Collected data

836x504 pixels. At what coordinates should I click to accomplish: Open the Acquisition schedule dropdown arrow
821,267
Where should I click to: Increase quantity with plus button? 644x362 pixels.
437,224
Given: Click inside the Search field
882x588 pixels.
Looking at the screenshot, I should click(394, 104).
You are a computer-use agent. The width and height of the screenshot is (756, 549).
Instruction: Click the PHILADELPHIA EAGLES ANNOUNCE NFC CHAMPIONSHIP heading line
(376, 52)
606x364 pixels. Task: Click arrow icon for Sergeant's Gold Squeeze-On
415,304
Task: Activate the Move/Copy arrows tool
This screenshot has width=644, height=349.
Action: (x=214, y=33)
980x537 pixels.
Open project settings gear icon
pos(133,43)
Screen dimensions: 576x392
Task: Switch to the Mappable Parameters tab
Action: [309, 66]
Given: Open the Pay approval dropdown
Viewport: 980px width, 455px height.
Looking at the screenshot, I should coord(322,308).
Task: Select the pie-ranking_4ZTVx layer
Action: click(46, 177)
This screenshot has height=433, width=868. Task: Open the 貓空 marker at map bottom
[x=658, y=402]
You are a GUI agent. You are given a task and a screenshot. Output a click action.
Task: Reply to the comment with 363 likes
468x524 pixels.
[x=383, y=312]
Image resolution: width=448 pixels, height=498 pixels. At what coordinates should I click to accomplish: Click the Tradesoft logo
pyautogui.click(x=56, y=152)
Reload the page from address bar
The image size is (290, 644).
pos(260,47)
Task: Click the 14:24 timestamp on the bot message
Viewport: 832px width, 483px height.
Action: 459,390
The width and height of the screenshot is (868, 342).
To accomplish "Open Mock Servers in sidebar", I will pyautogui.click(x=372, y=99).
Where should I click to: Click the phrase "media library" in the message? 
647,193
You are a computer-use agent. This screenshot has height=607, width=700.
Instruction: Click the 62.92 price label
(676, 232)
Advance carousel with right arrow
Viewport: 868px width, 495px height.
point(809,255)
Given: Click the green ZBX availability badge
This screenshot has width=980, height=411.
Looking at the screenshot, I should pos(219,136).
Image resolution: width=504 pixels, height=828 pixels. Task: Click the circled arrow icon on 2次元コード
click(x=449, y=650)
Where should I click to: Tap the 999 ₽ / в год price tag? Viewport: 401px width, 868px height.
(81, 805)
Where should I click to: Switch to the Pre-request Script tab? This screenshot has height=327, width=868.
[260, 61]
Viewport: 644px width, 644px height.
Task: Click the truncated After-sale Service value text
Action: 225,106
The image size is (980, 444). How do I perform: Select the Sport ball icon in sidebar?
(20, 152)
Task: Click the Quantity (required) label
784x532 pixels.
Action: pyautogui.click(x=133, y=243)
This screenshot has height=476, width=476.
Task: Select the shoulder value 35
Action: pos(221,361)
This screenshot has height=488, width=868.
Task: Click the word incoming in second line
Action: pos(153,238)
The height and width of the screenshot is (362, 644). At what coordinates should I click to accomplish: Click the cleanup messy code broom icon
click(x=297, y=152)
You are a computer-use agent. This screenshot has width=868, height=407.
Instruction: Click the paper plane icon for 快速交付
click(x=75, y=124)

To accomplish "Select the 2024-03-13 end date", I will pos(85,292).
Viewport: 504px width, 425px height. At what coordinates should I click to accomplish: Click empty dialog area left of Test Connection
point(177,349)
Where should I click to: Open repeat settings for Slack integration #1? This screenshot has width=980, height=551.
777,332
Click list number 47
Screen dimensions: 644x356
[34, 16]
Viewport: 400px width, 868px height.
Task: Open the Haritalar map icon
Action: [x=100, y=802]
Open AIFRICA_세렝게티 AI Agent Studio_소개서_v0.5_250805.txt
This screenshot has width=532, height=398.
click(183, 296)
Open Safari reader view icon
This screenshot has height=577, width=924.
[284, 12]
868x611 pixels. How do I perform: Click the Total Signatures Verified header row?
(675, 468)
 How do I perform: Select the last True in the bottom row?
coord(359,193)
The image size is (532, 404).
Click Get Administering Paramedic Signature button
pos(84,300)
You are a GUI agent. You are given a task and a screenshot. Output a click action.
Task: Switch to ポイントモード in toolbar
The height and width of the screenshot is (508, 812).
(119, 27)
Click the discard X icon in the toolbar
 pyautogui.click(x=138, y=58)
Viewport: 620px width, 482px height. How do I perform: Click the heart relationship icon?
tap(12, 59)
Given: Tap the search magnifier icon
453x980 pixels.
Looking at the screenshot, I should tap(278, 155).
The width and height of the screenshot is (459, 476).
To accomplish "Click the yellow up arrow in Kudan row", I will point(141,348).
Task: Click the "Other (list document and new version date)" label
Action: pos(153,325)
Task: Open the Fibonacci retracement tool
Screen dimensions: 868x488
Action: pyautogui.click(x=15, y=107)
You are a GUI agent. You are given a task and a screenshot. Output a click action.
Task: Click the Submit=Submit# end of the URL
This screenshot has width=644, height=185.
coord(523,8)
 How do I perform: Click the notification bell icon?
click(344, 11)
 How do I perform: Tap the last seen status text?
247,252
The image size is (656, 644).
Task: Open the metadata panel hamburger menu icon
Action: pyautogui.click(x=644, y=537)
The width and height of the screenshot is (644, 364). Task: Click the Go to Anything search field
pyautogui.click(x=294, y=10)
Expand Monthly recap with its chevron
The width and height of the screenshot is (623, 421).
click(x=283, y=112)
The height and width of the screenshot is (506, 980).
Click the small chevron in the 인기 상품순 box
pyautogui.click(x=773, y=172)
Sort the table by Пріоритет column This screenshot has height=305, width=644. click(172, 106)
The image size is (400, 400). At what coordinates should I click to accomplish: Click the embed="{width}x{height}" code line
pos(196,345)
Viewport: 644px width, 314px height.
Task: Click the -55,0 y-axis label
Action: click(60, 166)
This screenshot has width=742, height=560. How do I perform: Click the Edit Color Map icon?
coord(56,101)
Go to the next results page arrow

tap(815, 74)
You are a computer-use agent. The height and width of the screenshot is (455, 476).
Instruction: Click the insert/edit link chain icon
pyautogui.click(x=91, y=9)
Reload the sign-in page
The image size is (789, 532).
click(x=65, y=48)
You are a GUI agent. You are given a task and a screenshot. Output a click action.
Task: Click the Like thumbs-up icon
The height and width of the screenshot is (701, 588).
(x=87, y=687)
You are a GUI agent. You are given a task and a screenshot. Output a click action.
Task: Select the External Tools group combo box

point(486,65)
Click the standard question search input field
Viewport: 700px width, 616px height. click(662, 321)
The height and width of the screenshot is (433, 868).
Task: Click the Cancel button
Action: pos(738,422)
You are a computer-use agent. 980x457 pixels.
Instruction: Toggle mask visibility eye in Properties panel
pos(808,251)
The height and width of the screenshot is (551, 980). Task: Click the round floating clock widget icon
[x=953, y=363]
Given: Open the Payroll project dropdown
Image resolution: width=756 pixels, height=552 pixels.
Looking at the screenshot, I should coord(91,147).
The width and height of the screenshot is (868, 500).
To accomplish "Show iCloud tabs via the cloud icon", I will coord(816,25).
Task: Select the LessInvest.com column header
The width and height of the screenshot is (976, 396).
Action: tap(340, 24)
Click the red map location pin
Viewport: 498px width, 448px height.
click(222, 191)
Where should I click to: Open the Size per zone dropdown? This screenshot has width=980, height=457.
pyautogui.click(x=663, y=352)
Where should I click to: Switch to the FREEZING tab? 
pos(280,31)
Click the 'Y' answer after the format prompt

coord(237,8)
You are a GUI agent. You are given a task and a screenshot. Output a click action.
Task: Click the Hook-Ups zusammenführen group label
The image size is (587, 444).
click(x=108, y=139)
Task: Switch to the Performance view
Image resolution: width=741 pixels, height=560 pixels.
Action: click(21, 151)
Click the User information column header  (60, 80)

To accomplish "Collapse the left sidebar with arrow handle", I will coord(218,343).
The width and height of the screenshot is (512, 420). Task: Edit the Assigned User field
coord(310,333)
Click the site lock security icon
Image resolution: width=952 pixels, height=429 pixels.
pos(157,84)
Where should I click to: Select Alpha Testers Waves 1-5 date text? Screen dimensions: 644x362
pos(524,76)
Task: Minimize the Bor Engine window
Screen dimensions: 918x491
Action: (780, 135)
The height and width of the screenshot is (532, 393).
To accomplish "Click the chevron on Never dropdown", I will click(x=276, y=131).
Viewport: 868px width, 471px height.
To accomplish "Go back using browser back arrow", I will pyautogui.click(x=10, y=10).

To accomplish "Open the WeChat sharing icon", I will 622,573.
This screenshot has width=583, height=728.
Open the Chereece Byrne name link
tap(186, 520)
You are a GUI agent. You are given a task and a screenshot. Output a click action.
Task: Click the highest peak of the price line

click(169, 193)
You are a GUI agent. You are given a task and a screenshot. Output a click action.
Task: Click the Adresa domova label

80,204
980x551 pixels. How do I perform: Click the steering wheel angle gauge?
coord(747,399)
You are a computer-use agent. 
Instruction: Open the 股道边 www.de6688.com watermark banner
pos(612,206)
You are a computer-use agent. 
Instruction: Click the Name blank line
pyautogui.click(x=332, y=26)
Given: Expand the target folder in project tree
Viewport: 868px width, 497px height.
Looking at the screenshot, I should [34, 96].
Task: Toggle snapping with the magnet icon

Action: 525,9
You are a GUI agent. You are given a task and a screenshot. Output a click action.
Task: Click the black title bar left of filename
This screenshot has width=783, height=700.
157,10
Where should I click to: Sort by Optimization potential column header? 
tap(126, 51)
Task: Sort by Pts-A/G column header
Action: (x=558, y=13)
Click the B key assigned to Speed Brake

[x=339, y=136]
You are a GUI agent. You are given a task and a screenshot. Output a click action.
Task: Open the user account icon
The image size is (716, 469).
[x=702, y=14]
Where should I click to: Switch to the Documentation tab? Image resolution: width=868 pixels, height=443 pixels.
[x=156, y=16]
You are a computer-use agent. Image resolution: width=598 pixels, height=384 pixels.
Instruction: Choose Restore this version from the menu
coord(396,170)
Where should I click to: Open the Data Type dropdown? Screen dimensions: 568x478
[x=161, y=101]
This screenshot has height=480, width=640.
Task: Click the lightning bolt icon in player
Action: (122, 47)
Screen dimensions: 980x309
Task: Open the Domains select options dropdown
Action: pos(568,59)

Required action
Copy out each line in the preceding records that contains "Expand".

Solution to this problem
Expand Monthly recap with its chevron
Given: Expand the target folder in project tree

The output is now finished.